Waterboy, this is not the first time I have had to admonish you for projecting your latent homosexuality on to your political opponents. It does not matter to me that you are gay, but for your own mental health you ought to admit your homosexuality to yourself.
Wow, one tired and wore out insult and another projection of your latent homosexuality. I guess that's the best one can expect from a poor, ignorant north Georgia cracker like you.
btw; my house runs 3,400 square feet, sitting on four acres of woodland. And unlike yours, as the above pix shows, has indoor plumbing.
Yes, let's do honor Reagan, a war criminal and felon. That h2oman would even consider such a notion speaks to his general reprehensible nature, scum protecting scum.
Quote:
War Crimes and Double Standards
(of Ronald Reagan and the press)
by Robert Parry
The United States invites the charge of hypocrisy when it accuses "enemy leaders" of war crimes, while it turns a blind eye to equally horrific slaughters committed by allies, sometimes guided and protected by the U.S. government.
With release of truth commission reports in several Central American countries - most recently Guatemala - there can no longer be any doubt about the historical reality.
In the 1980s, U.S.-backed forces committed widespread massacres, political murders and torture. Tens of thousands of civilians died. Many of the dead were children.
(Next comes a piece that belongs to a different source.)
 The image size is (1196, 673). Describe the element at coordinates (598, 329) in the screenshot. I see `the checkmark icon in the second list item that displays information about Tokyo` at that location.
Soldiers routinely raped women before executing them.
There can be no doubt, too, that President Reagan was an avid supporter of the implicated military forces, that he supplied them with weapons and that he actively sought to discredit human rights investigators and journalists who exposed the crimes.
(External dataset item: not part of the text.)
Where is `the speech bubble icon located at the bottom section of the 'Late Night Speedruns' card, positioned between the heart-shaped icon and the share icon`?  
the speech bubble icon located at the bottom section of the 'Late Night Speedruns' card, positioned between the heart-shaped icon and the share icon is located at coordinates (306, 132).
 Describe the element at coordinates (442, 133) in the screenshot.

It is also cleat that the massacres at El Mazote and other villages across El Salvador, the destruction of more than 600 Indian communities in Guatemala, and the torture and "disappearances" of dissidents throughout the region were as horrible as what Slobadan Milosevic's Serb army has done in Kosovo.
But for Milosovic and his henchmen, there is talk of a war crimes tribunal. For Reagan, there are only honors, his name added to National Airport and etched into an international trade center, even a congressional plan to carve his visage into Mount Rushmore.
In the apt phrase of New York Times correspondent Raymond Bonner, the 1980s were a time of "weakness and deceit." Yet, the continuing blindness to crimes against humanity in Central America in the 1980s has brought that weakness and deceit into and through the 1990s, now as a permanent trait of Washington's political class.